HCA, which has 46 hospitals in the state, recommended increasing base Medicaid payment rates for hospitals --- and offered the possibility of increasing a hospital-provider tax to help finance the changes. Money collected through such a tax hike could be used to draw down additional federal Medicaid funding.
The letter, dated Friday, came as a commission appointed by Scott prepares to meet Wednesday to begin work on health care funding issues. It also came amid uncertainty about the $2.2 billion Low Income Pool program, which sends additional money to hospitals and other providers that care for poor and uninsured patients.
The program, known as LIP, is scheduled to expire June 30 unless state and federal officials can reach agreement on an extension.
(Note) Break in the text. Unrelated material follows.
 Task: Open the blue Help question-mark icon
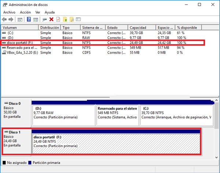(x=29, y=19)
In the letter, HCA said it receives a disproportionately small amount of money through the Low Income Pool for the uncompensated care it provides.
It said in the letter that money from increased Medicaid rates would be provided to hospitals through what is known in the industry as the "Diagnosis Related Group" system. Florida's Medicaid program moved to that system, which involves a complicated formula, in 2013.
Broadly, the idea of the system is to classify patients based on factors such as their diagnoses or types of treatments. Those classifications are used to calculate payment amounts designed to more closely reflect the costs of treating patients.
In the letter to Scott, HCA said increasing the base Medicaid rates and hiking the hospital tax would "provide an equitable increase in Medicaid funding that will serve to offset much of the loss of LIP funds for charity and uninsured patients."